Survey questions are a powerful tool for getting feedback from customers and employees. The key to getting the most out of surveys is crafting effective questions that yield meaningful results.
1. Thou shalt not ask loaded questions.
Asking loaded questions in a survey is a surefire way to get skewed results. A loaded question is one that assumes something about the respondent, often something that the respondent may disagree with.
For example, a loaded question might be, “Do you think people who commit crimes should be punished harshly?” This question doesn’t take into account the seriousness of different crimes, and may imply that even those who commit minor crimes should be treated the same as those who commit serious crimes.
2. Thou shalt not ask too many questions at once.
If you’re conducting a survey, it’s important to not ask too many questions at once. This can overwhelm respondents and make them less likely to complete the survey. Instead, break up your questions into manageable chunks and ask one question at a time.
This will make it more likely to get useful information from your respondents. It’s also important to make sure that your questions are clear and concise. If respondents are confused about what you’re asking, they’re less likely to provide useful information.
3. Thou shalt not make assumptions in thy questions.
It is important to remember that not everyone will share your assumptions about what is common knowledge. It is important to be as clear as possible in your questions to get the most accurate responses possible.
It is also important to look at the results of your survey and not be too quick to make assumptions based on a few responses.
4. Thou shalt not use leading questions.
Leading questions are those that suggest a particular answer or response. They can be very effective in influencing someone’s answer to a question, and as such, they have no place in surveys.

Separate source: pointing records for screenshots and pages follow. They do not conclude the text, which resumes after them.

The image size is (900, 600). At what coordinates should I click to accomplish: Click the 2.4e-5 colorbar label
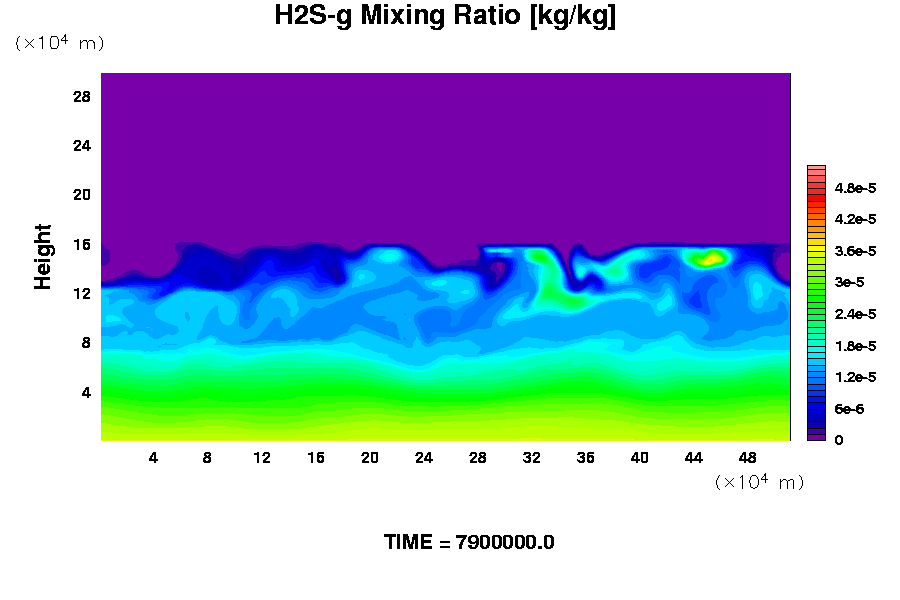[x=856, y=314]
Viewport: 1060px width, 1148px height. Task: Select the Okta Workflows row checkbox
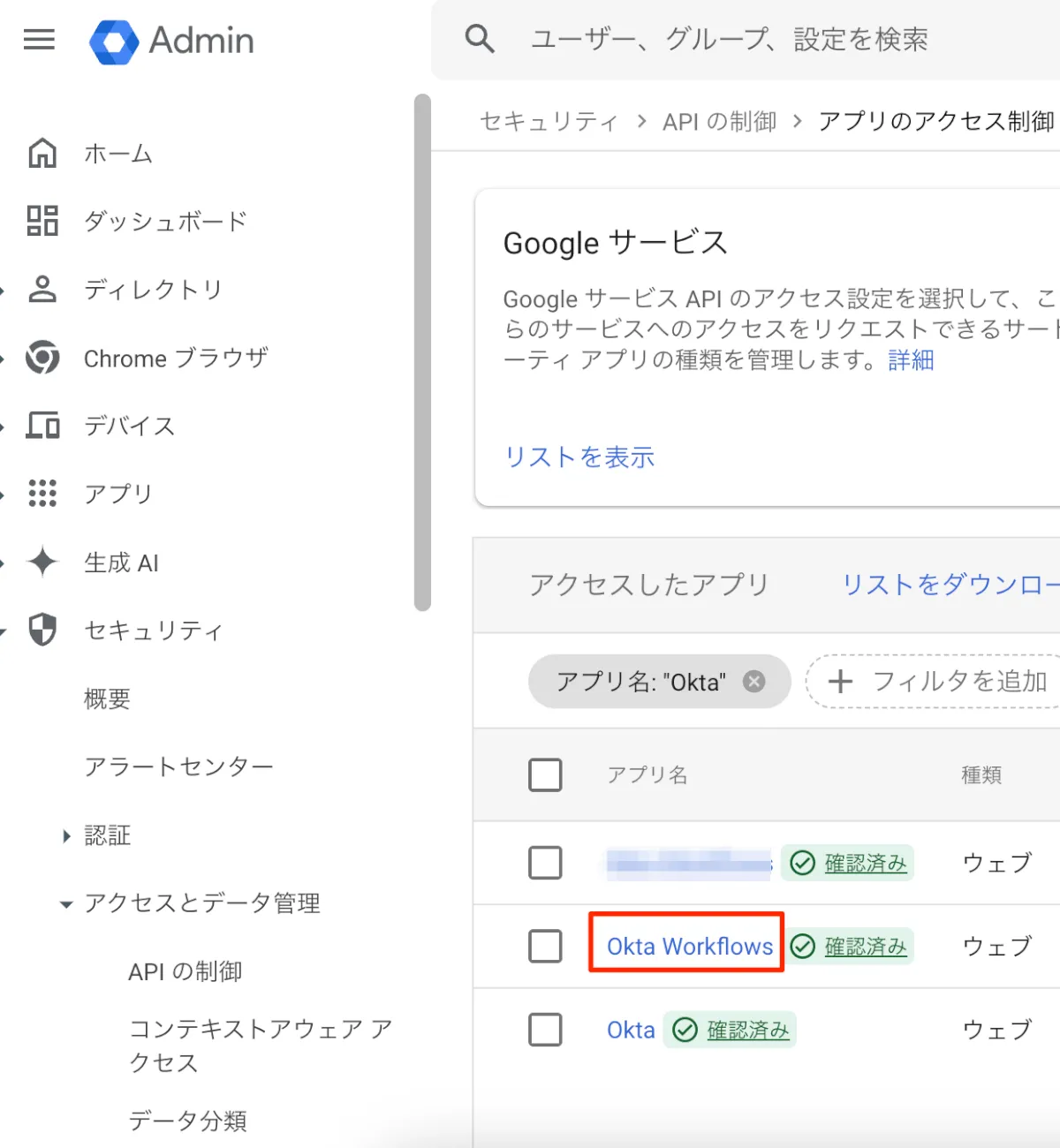coord(545,946)
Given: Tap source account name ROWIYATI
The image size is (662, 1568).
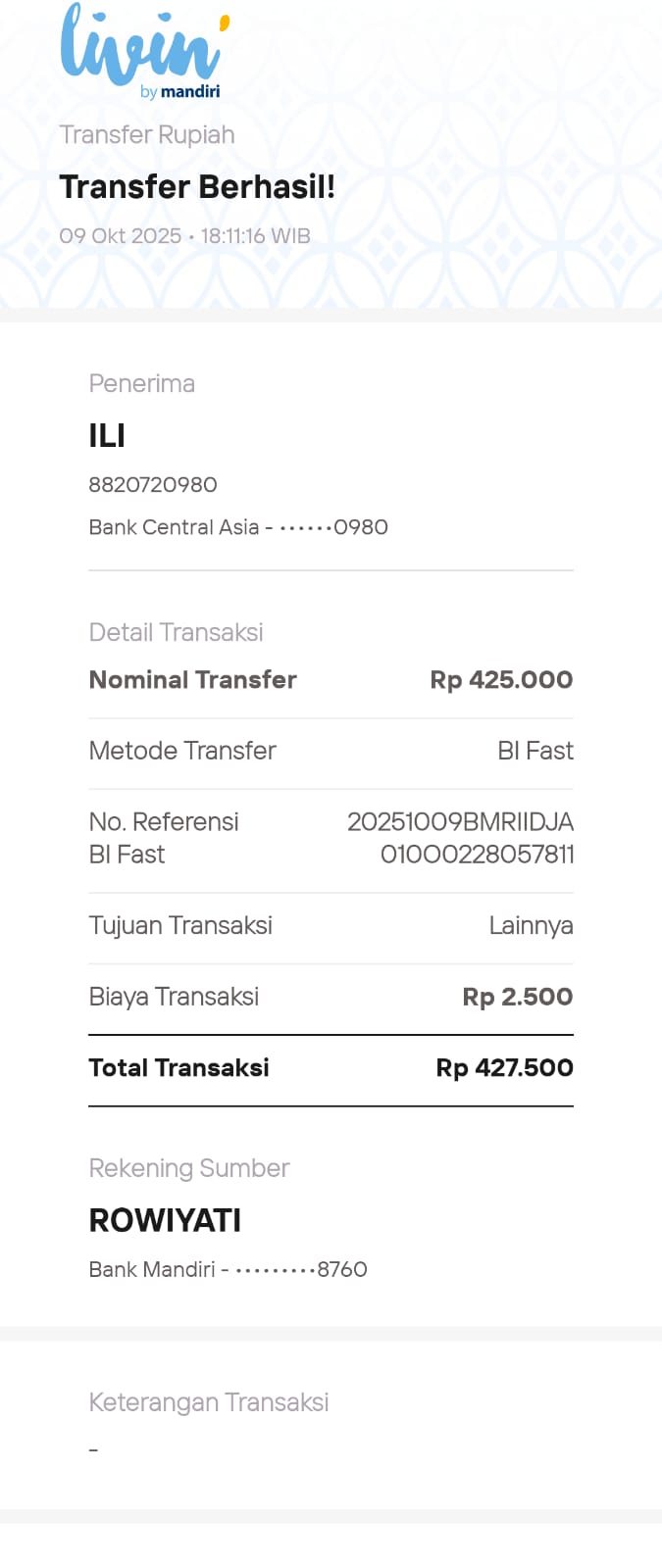Looking at the screenshot, I should coord(165,1220).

More subtle leading questions may be phrased as follow-up questions. For example, after asking a customer how satisfied they are with a product, a follow-up question such as “What specifically didn’t you like about it?” can be leading, suggesting that the customer didn’t like something about the product.

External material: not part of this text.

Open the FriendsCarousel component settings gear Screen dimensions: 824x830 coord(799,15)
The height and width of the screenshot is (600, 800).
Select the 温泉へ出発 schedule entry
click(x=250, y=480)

5. Thou shalt not use ambiguous language.
Ambiguous language can lead to confusion and inaccurate results. Be sure to avoid using words with multiple meanings or that can be interpreted in different ways.
Additionally, try to use simple language that can be understood by everyone. Avoid using jargon or slang. This will help ensure that your survey questions are clear and that the results are accurate.

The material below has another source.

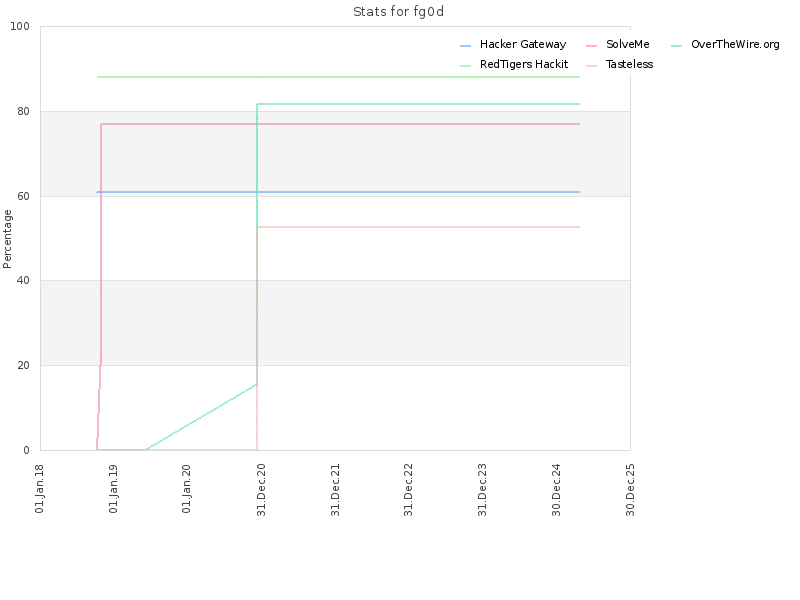Click the 01.Jan.19 x-axis date label
Image resolution: width=800 pixels, height=600 pixels.
point(113,489)
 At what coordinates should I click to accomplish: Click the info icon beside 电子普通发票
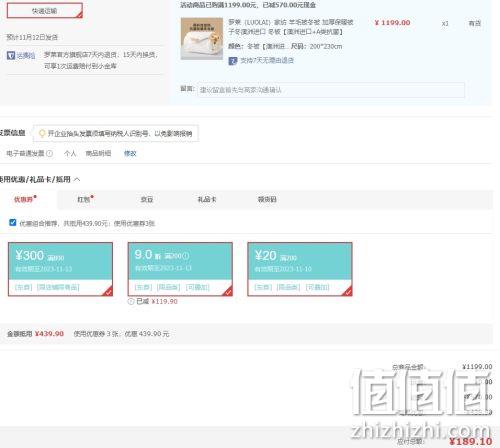tap(49, 153)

6. Thou shalt not ask personal questions.
It is considered rude to ask personal questions in a survey. This includes age, income, religion, political affiliation, and other sensitive topics.
Asking these questions can make respondents feel uncomfortable and may lead them to withhold important information from the survey. Additionally, personal questions can bias the survey results if the responses are not representative of the population being surveyed.
7. Thou shalt ask questions that are relevant to the survey’s topic.
Surveys are a great way to gather information from many people. However, it is important to make sure that the questions you ask are relevant to the topic of the survey. This will help ensure that you get accurate and helpful responses from respondents.
If your survey has too many questions, try to cull any questions that don’t relate to the topic and may be better off in a separate survey.
8. Thou shalt make your question easy to understand.
Survey questions should be short and direct to encourage survey respondents to answer them accurately. If you have long questions, break them up into smaller sections that are easier to understand and less intimidating for the respondent.
Consistent formatting in your survey will help ensure that respondents complete all of the questions correctly and provide accurate answers. Try to use the same question format for all questions in your survey.
9. Thou shalt not use boring, stale language in thy questions.
It’s important to make sure that your survey questions are interesting and engaging in order to encourage a high response rate. Otherwise, you may end up with unfinished surveys.
Avoid using overly technical language, and try to keep your questions short and to the point. Additionally, avoid asking controversial or sensitive questions that could elicit harsh or negative responses.
10. Thou shalt use a neutral tone and gentle phrasing when asking questions.
When writing the content for your survey, it is important to keep a neutral tone and use gentle phrasing when asking questions. This is because using aggressive language or framing can cause some respondents to feel uncomfortable or defensive, impacting the quality of their responses.
There are several ways to ensure that you remain neutral in your writing and phrasing. First, try to avoid using aggressive language such as “you must do this” or using loaded words like “always” or “never”.
Asking the right survey questions
There are certainly some best practices when it comes to writing survey questions. Survey questions should be clear and direct. They should not contain any ambiguous language that could lead to misinterpretation by the respondent.
This can be ensured by taking care in how you word your questions and by testing them with a small group of people before sending them out to a larger audience. Survey questions should be unbiased and relevant to the survey topic to ensure you get the information you need.